Using this qualification, it is possible to determine the degree of necrosis and the causes that gave rise to it. As a rule, it is used for complex forms of infarction, since the lungs can be determined by the timing of the lesion and localization.

Classification by term

To identify the complexity of the lesion, it is necessary to correctly establish the timing of the course of the disease. As a rule, this is primarily determined from the patient's history, which contains a call card, and after an initial examination. But they only allow you to provide first aid and perform procedures until the diagnosis is fully revealed.

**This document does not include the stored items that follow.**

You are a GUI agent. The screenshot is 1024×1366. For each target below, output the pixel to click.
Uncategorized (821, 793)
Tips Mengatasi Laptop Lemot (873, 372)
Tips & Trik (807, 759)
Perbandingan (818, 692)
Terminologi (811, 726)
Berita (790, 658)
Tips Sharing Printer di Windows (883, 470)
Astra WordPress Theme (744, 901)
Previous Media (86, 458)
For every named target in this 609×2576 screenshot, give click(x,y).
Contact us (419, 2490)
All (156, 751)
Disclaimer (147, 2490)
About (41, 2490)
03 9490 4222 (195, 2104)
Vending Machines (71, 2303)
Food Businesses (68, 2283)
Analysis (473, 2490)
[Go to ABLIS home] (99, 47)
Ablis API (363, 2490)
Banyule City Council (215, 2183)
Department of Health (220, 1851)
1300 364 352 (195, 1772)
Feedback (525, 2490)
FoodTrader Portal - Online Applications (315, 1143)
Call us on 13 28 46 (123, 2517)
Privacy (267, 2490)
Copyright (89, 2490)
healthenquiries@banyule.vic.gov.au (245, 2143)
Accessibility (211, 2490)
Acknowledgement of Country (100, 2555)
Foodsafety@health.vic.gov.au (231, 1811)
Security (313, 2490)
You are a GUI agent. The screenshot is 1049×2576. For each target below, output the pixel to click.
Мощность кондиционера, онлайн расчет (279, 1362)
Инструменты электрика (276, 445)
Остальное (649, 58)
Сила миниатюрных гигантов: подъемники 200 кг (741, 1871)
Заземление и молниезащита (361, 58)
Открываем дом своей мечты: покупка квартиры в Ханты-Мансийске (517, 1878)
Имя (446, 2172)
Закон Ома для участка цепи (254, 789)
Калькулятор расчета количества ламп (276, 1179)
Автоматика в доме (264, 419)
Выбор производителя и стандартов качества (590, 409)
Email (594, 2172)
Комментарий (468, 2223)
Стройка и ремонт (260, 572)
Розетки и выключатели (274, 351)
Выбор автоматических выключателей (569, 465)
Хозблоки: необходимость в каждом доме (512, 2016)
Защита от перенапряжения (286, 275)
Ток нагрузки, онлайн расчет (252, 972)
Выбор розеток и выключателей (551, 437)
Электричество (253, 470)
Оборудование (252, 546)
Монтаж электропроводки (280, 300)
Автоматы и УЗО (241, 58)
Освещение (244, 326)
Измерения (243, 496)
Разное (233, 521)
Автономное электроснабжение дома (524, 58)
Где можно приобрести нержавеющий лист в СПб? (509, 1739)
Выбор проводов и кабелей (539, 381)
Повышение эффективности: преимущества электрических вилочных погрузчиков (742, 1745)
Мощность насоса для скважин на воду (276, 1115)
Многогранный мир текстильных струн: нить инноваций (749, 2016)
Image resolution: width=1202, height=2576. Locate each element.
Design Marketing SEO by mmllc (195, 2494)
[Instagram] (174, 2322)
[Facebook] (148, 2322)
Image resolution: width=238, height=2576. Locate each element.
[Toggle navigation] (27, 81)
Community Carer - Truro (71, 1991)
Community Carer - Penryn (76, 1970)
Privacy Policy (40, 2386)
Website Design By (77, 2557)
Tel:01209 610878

Stages of a heart attack by time:

  1. Premonitory. Pre-infarction state, when symptoms begin to appear. The duration can be up to a month.
  2. Sharpest. In this period, the disease proceeds with the formation of necrosis. Duration about 2 hours.
  3. Spicy. Necrosis develops within 10 days, which can occur with complete necrosis of some areas.
  4. Subacute. Until the fifth week from the onset of the disease. At this stage of the course of the disease, necrotic areas begin to scar.
  5. The post-infarction period proceeds with the adaptation of the heart muscles to new conditions of functioning and with the complete formation of the scar. It may take up to six months.

After the rehabilitation period has passed, the ECG changes disappear, signs of chronic ischemia remain.